Hal senada juga dikatakan oleh pengamat politik UI, Iberamsjah. Katanya pada detikcom, Rabu (1/9/2010), pembangunan gedung mewah itu menunjukkan sikap anggota DPR RI yang amoral.

Meski beberapa anggota DPR menolak, Iberamsjah menilai hal itu hanya sikap munafik semata. “Mana ada sih yang enak-enak DPR menolak? Itu orangnya saja munafik itu,” papar pria ini mengkritisi anggota DPR RI yang menolak, salah satunya . “Kita, media dan civil society yang harus menghentikan hal itu”.

“Jika DPR tetap bertahan membangun gedung baru itu, maka de jure DPR tapi de facto adalah Dewan Penipu Rakyat,” tambah Sofjan pada reporter detikNews Eddi Santosa.

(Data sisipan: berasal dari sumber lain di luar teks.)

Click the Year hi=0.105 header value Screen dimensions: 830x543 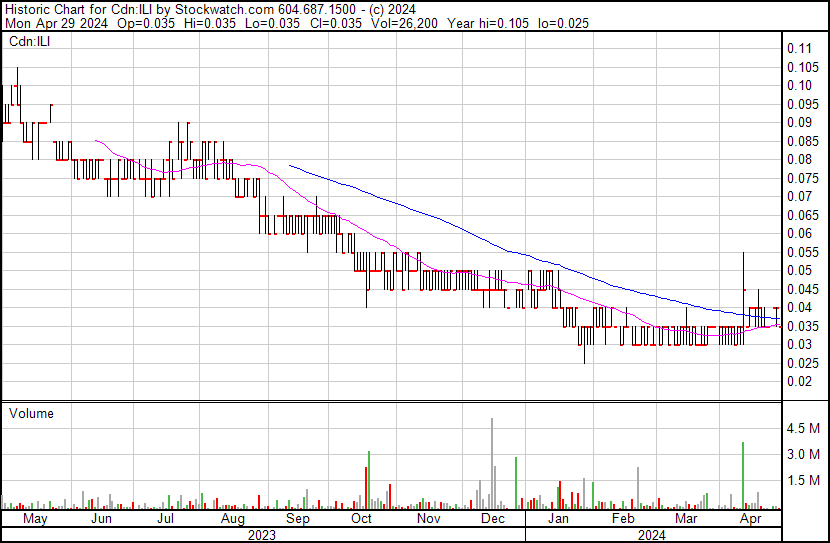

Barangkali pernyataan Sofjan terlalu berlebihan. Namun jika seluruh anggota DPR RI tetap ngotot melaksanakan pembangunan gedung baru, rasanya pernyataan tersebut jadi tidak berlebihan. Sebab, kepekaan terhadap penderitaan rakyat seolah tidak digubris lagi oleh anggota dewan. Bayangkan, nilai Rp 1,3 trilun jauh lebih bernilai jika dialokasikan untuk pembangunan sekolah-sekolah rusak atau kaum marjinal yang tidak sempat menikmati pendidikan. Benar memang kata Imam, sekarang ini siapa pejabat yang bisa dijadikan contoh?